Cada 8 de septiembre, el oriente venezolano amanece con olor a salitre, flores frescas y pólvora festiva. Desde las costas de Cumaná y Carúpano hasta las bahías de la Isla de Margarita y las riberas del Orinoco, miles de peñeros hacen sonar sus sirenas. No es un día cualquiera: se conmemoran 115 años desde aquel 8 de septiembre de 1911, cuando el obispo Antonio María Durán, por mandato del papa Pío X, colocó la corona dorada sobre la pequeña imagen de la Virgen del Valle, sellando formalmente una devoción de siglos.
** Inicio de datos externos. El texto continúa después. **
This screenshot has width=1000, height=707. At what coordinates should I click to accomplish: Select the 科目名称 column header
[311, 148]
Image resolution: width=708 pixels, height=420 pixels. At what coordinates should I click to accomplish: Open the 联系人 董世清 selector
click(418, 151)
Llegada desde España en el siglo XVI a la antigua ciudad de Nueva Cádiz, en la isla de Cubagua, la imagen sobrevivió milagrosamente al temible maremoto de 1541. Tras el desastre, los sobrevivientes la trasladaron al Valle de Espíritu Santo en Margarita, lugar donde echó raíces definitivas y adoptó el nombre con el que hoy la veneran sus hijos.
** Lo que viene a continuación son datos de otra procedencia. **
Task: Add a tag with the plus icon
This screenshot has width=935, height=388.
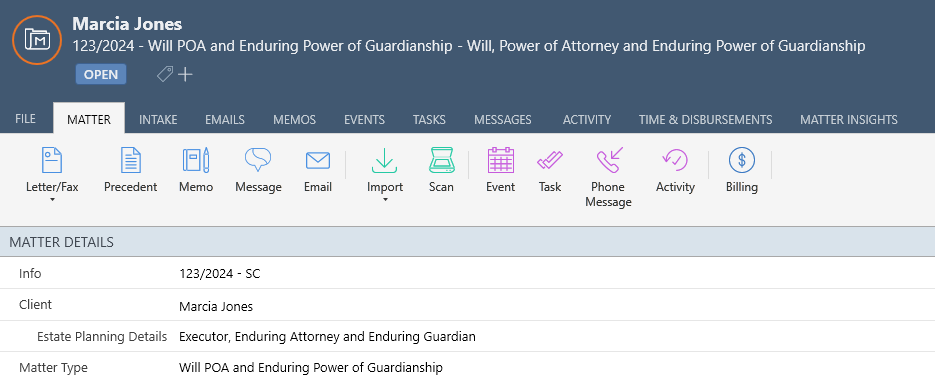Action: (x=185, y=75)
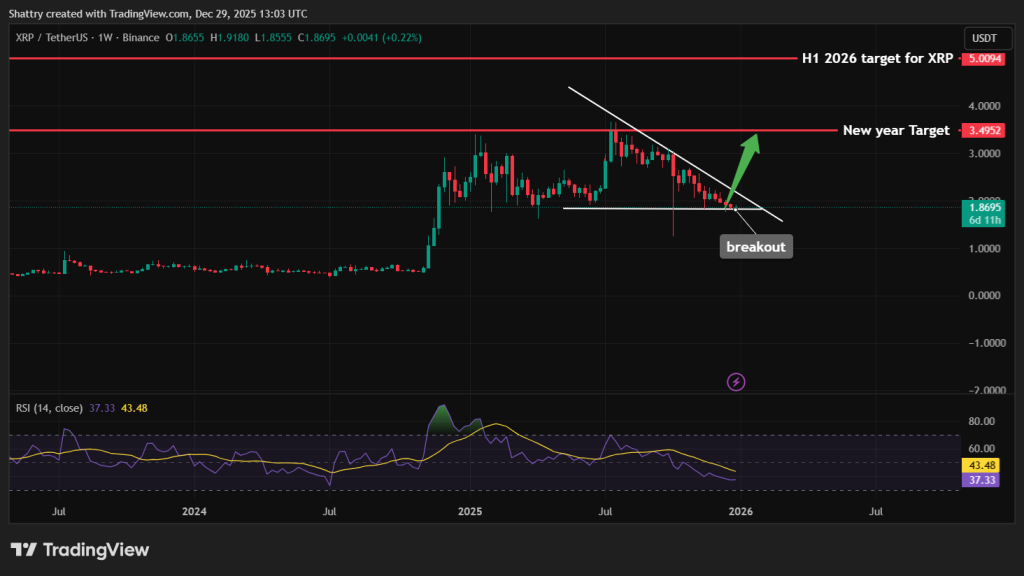Click the lightning bolt quick-trade icon
1024x576 pixels.
(x=735, y=382)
Con el paso del tiempo, la imagen dejó de ser solo una reliquia colonial para convertirse en la «Patrona de los Marineros» y de la Armada Bolivariana, pero sobre todo, en la madre protectora del pueblo oriental.
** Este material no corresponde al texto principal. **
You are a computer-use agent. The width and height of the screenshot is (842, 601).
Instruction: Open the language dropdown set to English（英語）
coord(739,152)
Milagros que alimentan la tradición

El fervor hacia «Vallita» no se sostiene únicamente en la liturgia, sino en la memoria oral transmitida de generación en generación a lo largo de las costas:

  • El milagro de la perla: La historia narra cómo un pescador llamado Domingo, a punto de perder una pierna por la picadura de una manta raya, le prometió a la Virgen la primera perla que extrajera si sanaba. Al sumergirse de nuevo, halló una perla con la forma exacta de un pie humano, la cual reposa en el museo diocesano.
  • La lluvia tras la sequía: En 1608, una severa sequía azotaba la isla de Margarita. Al sacar la imagen en procesión hasta la ciudad de La Asunción, los crónicas de la época afirman que una intensa lluvia comenzó a caer justo cuando la imagen cruzaba las puertas del templo.

Un fervor que traspasa fronteras

A 115 años de su coronación oficial, la fiesta de la Virgen del Valle trasciende los límites de la Basílica Menor en Margarita. En cada muelle del oriente del país, las embarcaciones se adornan con bambalinas de colores y pañuelos blancos para la tradicional procesión marítima. Para los pescadores, levar anclas en su día sin rendirle tributo es impensable; para la diáspora venezolana en el exterior, llevar su estampita es mantener un pedazo de su tierra cerca del corazón.

Vallita sigue siendo el faro que guía a los marineros en altamar y el refugio espiritual al que millones acuden para agradecer favores, pagar promesas o simplemente pedir que el mar traiga buena pesca y tiempos de paz.